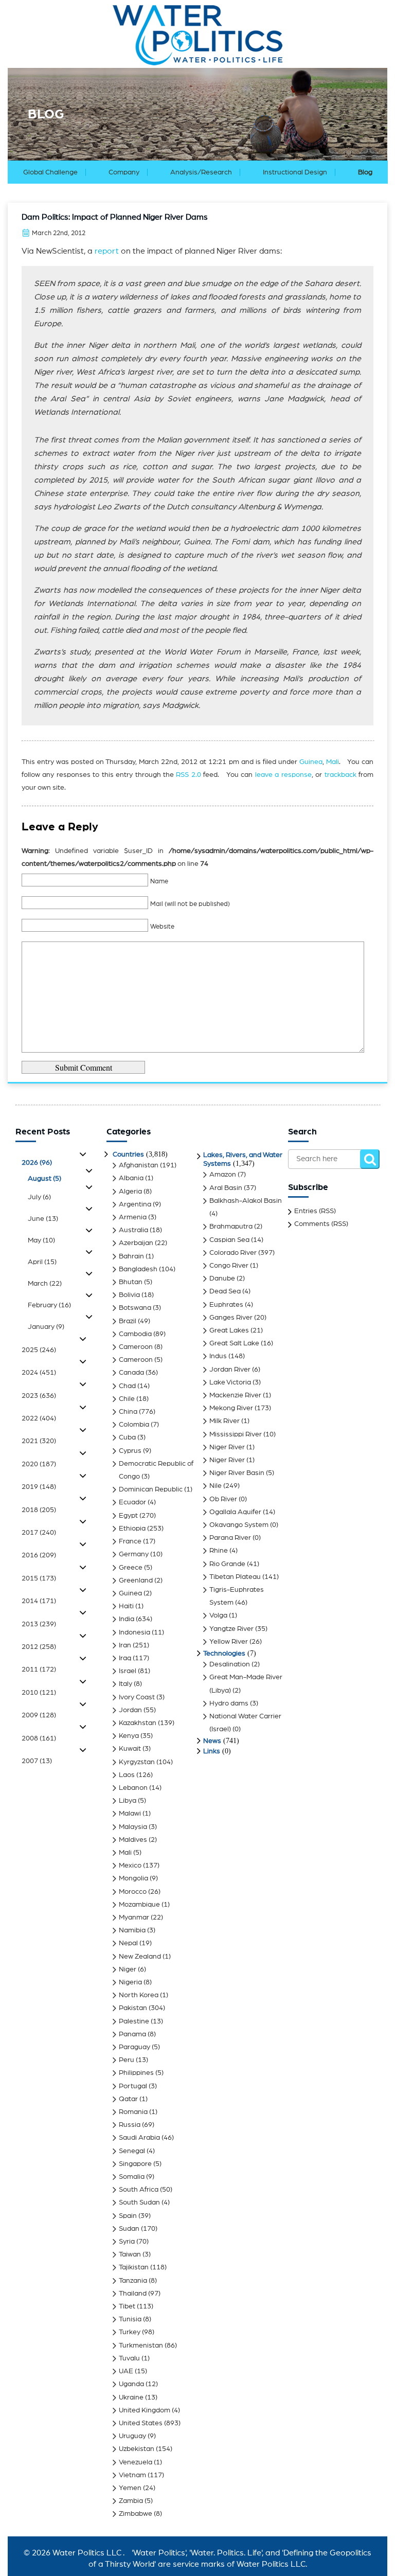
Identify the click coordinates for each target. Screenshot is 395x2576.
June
::::
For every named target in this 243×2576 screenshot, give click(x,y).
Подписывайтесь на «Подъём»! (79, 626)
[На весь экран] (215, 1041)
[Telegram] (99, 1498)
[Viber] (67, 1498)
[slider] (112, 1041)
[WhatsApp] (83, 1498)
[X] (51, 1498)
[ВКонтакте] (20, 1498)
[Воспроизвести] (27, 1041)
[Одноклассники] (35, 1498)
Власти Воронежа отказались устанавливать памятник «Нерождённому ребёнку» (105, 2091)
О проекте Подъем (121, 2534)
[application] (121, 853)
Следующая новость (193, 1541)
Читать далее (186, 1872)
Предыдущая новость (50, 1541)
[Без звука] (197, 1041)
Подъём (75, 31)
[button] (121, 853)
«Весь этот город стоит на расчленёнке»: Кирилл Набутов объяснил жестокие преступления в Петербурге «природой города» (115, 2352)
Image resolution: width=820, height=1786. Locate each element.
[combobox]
::::
**Work instruction:** The required output is every line above from the one with "[X] (51, 1498)" down to the one with "Следующая новость (193, 1541)", restated word for word, ends included.

**The answer:**
[X] (51, 1498)
[ВКонтакте] (20, 1498)
[Воспроизвести] (27, 1041)
[Одноклассники] (35, 1498)
Власти Воронежа отказались устанавливать памятник «Нерождённому ребёнку» (105, 2091)
О проекте Подъем (121, 2534)
[application] (121, 853)
Следующая новость (193, 1541)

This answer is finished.